Thursday, October 21, 2010

Commercial-Off-The-Shell Enterprise Real Time Computing (COTS ERTC) -- Part 3: Operating System (OS) Requirements

Since OS is between hardware and Java program language, it provides your COTS ERTC applications with more enabling functions. The latency and jitter requirements to OS are much higher than to hardware.

Again such general purpose OS as Windows NT, Linux and Solaris are designed primarily for high throughput at the cost of poor latency. Generally there are two trends for OS to support COTS ERTC.
One is to stick with the general purpose OS with the help of fine tunings through which SRT is usually achievable. Those OS's stick with the high-throughput design goal. Windows NT belongs to this category () (Although there are indeed quite many commercial efforts to extending NT for RTC functions, they are appropriate and hence doesn't belong to COTS ERTC).

The other trend is to add RTC function to the OS so that both throughput and RTC workloads can be handled and even HRT can also be implemented at the cost of slight lower throughput.
More and more RTC features have been added to the Linux mainline kernel since version 2.6 through a RT patch (We will hereafter use "Stock Linux" for general purpose Linux, "Linux RT" for Linux with the RT patch). Red Hat Enterprise MGR and SUSE Linux Enterprise Real Time (SLERT) are representative.
Oracle / Sun also has significant RTC features in its Solaris itself for long.
Actually both Linux and Solaris are POSIX compliant including the real-time and thread extensions. So they both belong to this category (There are also many other efforts to extending stock Linux for RTC functions such as RTLinux, RTAI. They are more or less like a dual-kernel approach. Because they are appropriate and never got into the mainline Linux kernel, they don't belong to COTS ERTC) .

1. Preemptable Kernel
Multi-threaded programs are known to programmers for long. However OS fully preempting user-space threads doesn't necessarily mean its kernel is also fully preemptable. Actually different OS's provide different degrees of preemption. Obviously low-degree preemption means high latency and jitter.

Figure 2 in part 2 shows the OS scheduler takes "interval response time" to preempt an interrupted thread(usually a low-priority thread) with a preempting thread (usually a high-priority thread). The shorter the interval response time, the more preemptable.

## What is asked
a – In the operating system requirements post, which two products are named as representative of Linux with the RT patch?
b – Reproduce the part of the operating system requirements post starting with "Commercial-Off-The-Shell Enterprise Real" and going on through "to COTS ERTC).".

## Given material
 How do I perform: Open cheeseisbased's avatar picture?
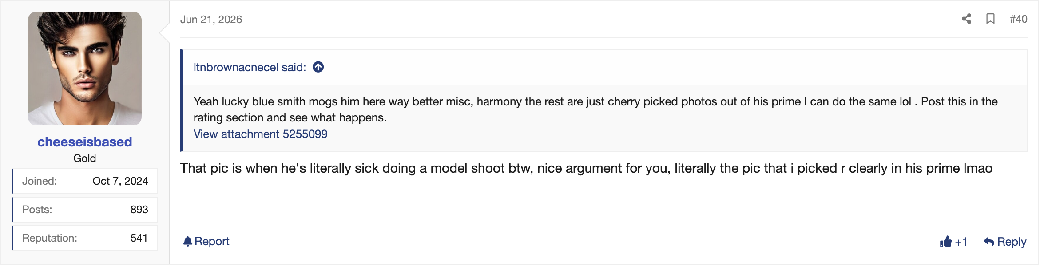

## Solved problems
a – Red Hat Enterprise MGR and SUSE Linux Enterprise Real Time (SLERT).

b –
Commercial-Off-The-Shell Enterprise Real Time Computing (COTS ERTC) -- Part 3: Operating System (OS) Requirements

Since OS is between hardware and Java program language, it provides your COTS ERTC applications with more enabling functions. The latency and jitter requirements to OS are much higher than to hardware.

Again such general purpose OS as Windows NT, Linux and Solaris are designed primarily for high throughput at the cost of poor latency. Generally there are two trends for OS to support COTS ERTC.
One is to stick with the general purpose OS with the help of fine tunings through which SRT is usually achievable. Those OS's stick with the high-throughput design goal. Windows NT belongs to this category () (Although there are indeed quite many commercial efforts to extending NT for RTC functions, they are appropriate and hence doesn't belong to COTS ERTC).